Trois pannes plus tard, un bon suffit-il ?
J’ai confié ma machine à café à un atelier qui répare tout, du grille-pain au vélo électrique. Premier rendez-vous, une pièce changée et facturée, l’espoir renaît. Deuxième rendez-vous, une autre pièce facturée aussi, l’espoir subsiste mais s’amenuise. Troisième rendez-vous, toujours rien, l’appareil refuse obstinément de chauffer. Le responsable, embarrassé, m’a proposé un bon d’achat du montant payé, valable pour de futures réparations. Rien, dans les conditions générales de l’atelier, ne mentionne cette solution. Moi, je veux simplement récupérer mon argent. Peut-il m’imposer ce bon ?
D, Meyrin
Non, il ne peut pas vous l’imposer.
S’engager à réparer un objet, c’est conclure un contrat d’entreprise au sens des articles 363 et suivants du Code des obligations (CO), ce qui oblige l’atelier à vous livrer un résultat, soit l’appareil remis en état de marche et non pas seulement des heures de travail. Cette nuance est essentielle. Si le résultat attendu n’est pas atteint, il faut signaler le défaut sans tarder, ce que vous avez fait à chaque essai manqué. Une fois ce défaut annoncé, l’art. 368 CO vous permet entre autres d’exiger une réfection gratuite dans un délai raisonnable, l’atelier devant alors corriger l’ouvrage à ses frais. Mais si cette réparation est elle-même ratée, le choix initial s’ouvre à nouveau entièrement et le client peut soit refuser l’ouvrage et résoudre le contrat, ou seulement demander une réduction du prix.
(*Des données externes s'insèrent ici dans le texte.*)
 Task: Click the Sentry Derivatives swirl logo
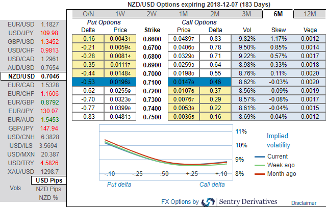point(208,202)
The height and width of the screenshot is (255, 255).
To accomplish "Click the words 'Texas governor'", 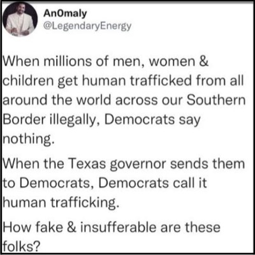I will point(117,164).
Une résolution justifiée entraîne la restitution du prix versé. Reste la question du mode de paiement. Une dette d’argent se paie en monnaie ayant cours légal, selon l’art. 84 CO, sauf accord contraire entre les parties. Remplacer ce remboursement par un avoir pour de futures prestations constitue une dation en paiement, laquelle suppose justement un tel accord, en particulier celui du créancier – donc le vôtre – ainsi que le Tribunal fédéral l’a plusieurs fois rappelé. Or, les conditions générales de l’atelier ne prévoient apparemment rien de tel.
Concrètement, vous pouvez refuser poliment mais fermement le bon, exiger par écrit le remboursement en espèces ou par virement tout en rappelant les trois tentatives de réparation infructueuses, et fixer un délai raisonnable. Gardez une trace de chaque rendez-vous et de chaque échange, elle vous sera utile si le dossier doit aller plus loin et être documenté. Vous n’avez rien à vous reprocher dans cette affaire, c’est bien à l’atelier de revoir sa copie.
Un bon d’achat, c’est une promesse de vous revoir, pas une garantie de vous satisfaire. Après trois pannes, on peut légitimement préférer garder son argent… et prendre son café ailleurs.